Gender-responsive education sector planning workshop
A first for Nigeria
Bringing together delegations from Jigawa, Kaduna, Katsina, Kano and Sokoto states as well as the Federal Government of Nigeria, this week’s event is not only the first national GRESP workshop, but it is also the first to include a youth delegation. An intensive four-day programme, the workshop is designed to enhance delegates’ understanding of gender analysis and its role in education planning.
A ground-breaking gender-responsive education sector planning (GRESP) workshop is today getting underway in Abuja, Nigeria. Bringing together delegations from Jigawa, Kaduna, Katsina, Kano and Sokoto states as well as the Federal Government of Nigeria, this week’s event is not only the first national GRESP workshop, but it is also the first to include a youth delegation.
Co-convened by UNGEI and the Global Partnership for Education (GPE), in collaboration with UNICEF Nigeria, the GRESP workshop is an intense four-day programme designed to enhance delegates’ understanding of gender analysis and its role in education planning. Through an immersion in GRESP, the workshops build the capacity of the delegations, each comprising government, civil society and development partner representatives, to apply the core principles of gender equality in their work and increase their commitment to a shared mission of advancing gender equality in and through education.
The GRESP Nigeria Workshop: a pioneering initiative
Designed with the practitioner in mind, through the GRESP workshop delegates review their state’s education sector plan (ESP), carry out a gender analysis of the education context, and, at the end, create an action plan to guide follow up work that will make the creation and implementation of ESPs more gender-responsive. Drawing on country education sector analyses, delegates are introduced to the GPE-UNGEI GRESP Guidance along with other tools and materials on gender and education sector planning. By sharing needs, challenges and best practice, delegates glean valuable learnings which can be adapted and applied to their own contexts.

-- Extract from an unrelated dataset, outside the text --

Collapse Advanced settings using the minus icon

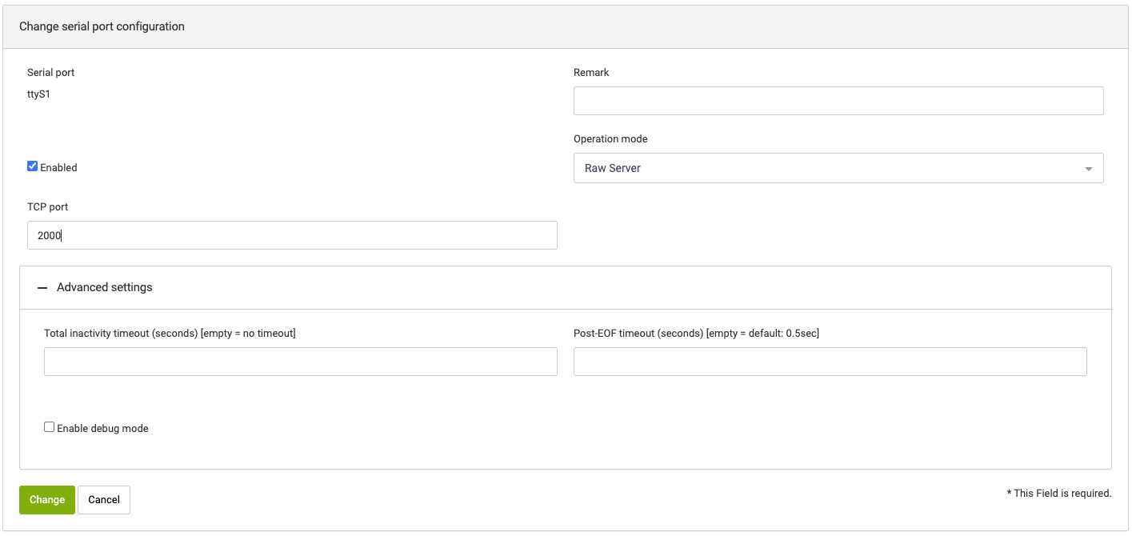pyautogui.click(x=42, y=287)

To date, over 140 participants from 25 countries across Africa and Asia have participated in GRESP workshops. The workshops have provided a valuable platform for the exchange of knowledge, resources, and experience between governments and units within governments, civil society and development partners. As the first national convening, the GRESP Nigeria workshop will offer a more in-depth learning opportunity for both participants and organisers.

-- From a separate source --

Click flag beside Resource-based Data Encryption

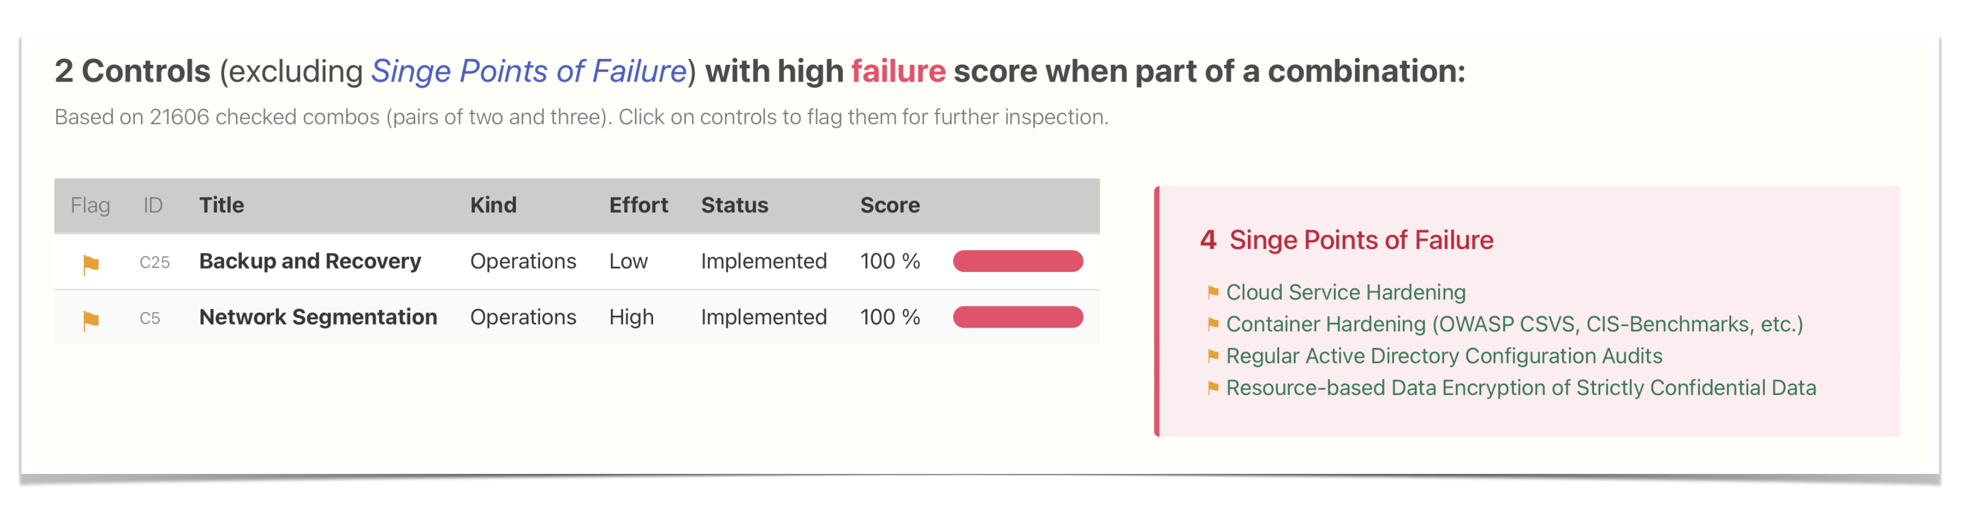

Representing Connected Development, Generation Unlimited, One African Child, Plan International Nigeria and the Wadi Ben-Hirki Foundation, the six youth delegates attending this week’s workshop bring a new perspective and impetus to the movement for gender equality in and through education. Asked why youth leadership is important to GRESP, youth delegate Tinnu said, “Youth make up half the population of #Nigeria. We're not just beneficiaries of education, but essential partners."